For details on creating and using a custom activity, see the “Use custom activities in an Azure Data Factory pipeline” link at https://docs.microsoft.com/en-us/azure/data-factory/data-factory-use-custom-activities .

Linked Services

Linked services define the information needed for Azure Data Factory to connect to external data resources (for example: on-premises SQL Server, Azure Storage, and HDInsight running in Azure). Linked services are used for two primary purposes in Azure Data Factory:

  • To represent a data store: Such as an on-premise SQL Server, Oracle database, file share, or an Azure blob storage account.

  • To represent a compute resource: One that can host the execution of an activity. As an example, the HDInsight hive activity runs on an HDInsight Hadoop cluster and can be used to perform data transformations.

Datasets

In the larger scheme of things, linked services link the data stores to an Azure Data Factory job. Datasets represent data structures within those data stores.

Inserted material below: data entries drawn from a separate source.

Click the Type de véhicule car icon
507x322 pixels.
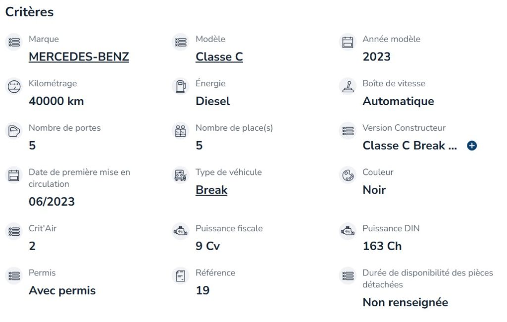[x=181, y=175]
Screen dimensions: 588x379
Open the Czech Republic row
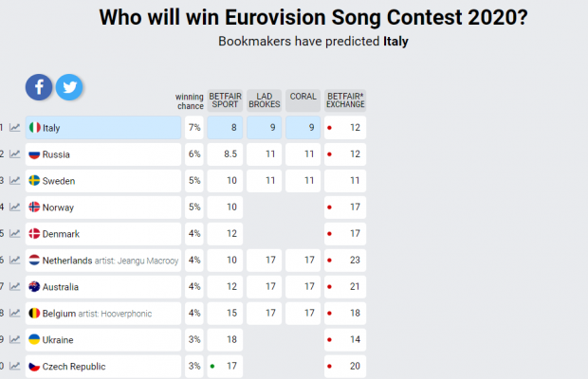pos(103,367)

As an example, an “Azure SQL linked service” might provide connection information for an Azure SQL database. An Azure SQL dataset would then specify the specific table that would contain the data for Azure Data Factory to process.

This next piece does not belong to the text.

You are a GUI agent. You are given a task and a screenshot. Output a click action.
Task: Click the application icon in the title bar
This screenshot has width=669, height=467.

Additionally, an “Azure storage linked service” would provide connection information for Azure Data Factory to be able to connect to an Azure Storage account. From there, an Azure blob dataset would specify the container for the blob and the folder in the Azure Storage account from which the pipeline should read the incoming data.

Pipelines

An Azure Data Factory pipeline is a grouping of logically related activities. A pipeline is used to group activities into a logical unit that performs a task.

Activities define the specific actions to perform on the data. Each pipeline activity can take zero or more datasets as an input and can produce one or more datasets as output.

For example, a copy activity can be used to copy data from one Azure data store to another data store. Alternatively, one could use an HDInsight hive activity to run a hive query on an Azure HDInsight cluster in order to transform the data stream.

Azure Data Factory provides a wide range of data ingestion, movement, and transformation activities. Developers also have the freedom to choose to create a custom .NET activity to run their own custom code in an Azure Data Factory pipeline.

Scheduling and Execution

At this point, we have examined what Data Factory pipelines and activities are and how they are composed to create holistic data processing work streams in Azure Data Factory. We will now examine the scheduling and execution engine in Azure Data Factory.

It is important to note that an Azure Data Factory pipeline is active only between its start time and end time. Consequently, it is not executed before the start time or after the end time. If the pipeline is in the “paused” state, it will not get executed at all, no matter how the start and end times are set.

Note that it is not the pipeline that gets actually gets executed. Rather, it is the set of activities within the Data Factory pipeline that actually get executed. However, they do so in the overall context of the Data Factory pipeline.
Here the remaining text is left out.